Inhibition of macrophage protein tyrosine phosphatase 1B (PTP1B) as a novel therapy for improved wound healing in diabetes
Scientists know that levels of a particular protein (called PTP1B) found in immune cells are higher in diabetic foot ulcers. Professor Delibegovic will find out if reducing the activity of PTP1B can speed up the healing process in foot ulcers.
This research could lead to the development of new treatments and reduce the risk of lower-limb amputations.
Background to research
Diabetic foot ulcers are a common complication of long-term diabetes, with around 20 per cent of people with diabetes developing them.
Foot ulcers can lead to lengthy hospital stays and, in some cases, amputations. It’s therefore really important that we find better treatments.

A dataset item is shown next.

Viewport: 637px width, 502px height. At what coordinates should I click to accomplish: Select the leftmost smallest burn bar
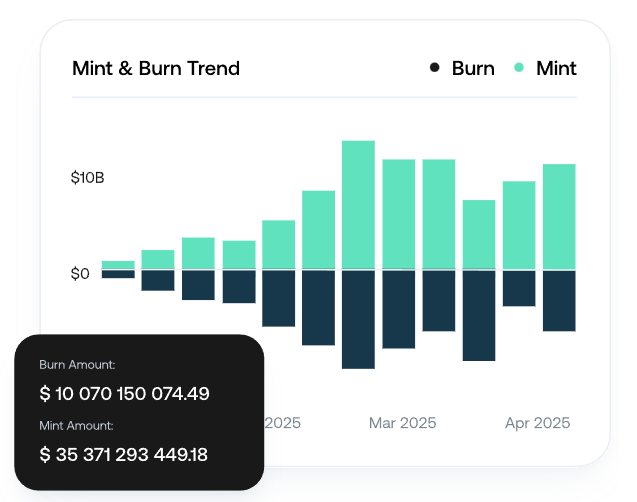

We know that a type of immune cell, known as macrophages, play a key role in wound healing following injury and infection. Levels of a protein inside these immune cells, called PTP1B, are higher in people with diabetes, and at the site of foot ulcers.
Professor Delibegovic and her team want to study PTP1B and understand how it might be involved in wound healing.
They’ll test if reducing the activity of this protein in mice and in human immune cells, collected from people with and without diabetic foot ulcers, can speed up the healing process.
Professor Delibegovic will also test if this treatment could be applied via a cream directly to the wound.
Potential benefit to people with diabetes
This research has the potential to find new treatment strategies for diabetic foot ulcers. More effective treatments could reduce the risk of amputations and improve the health, and quality of life, of people with diabetes.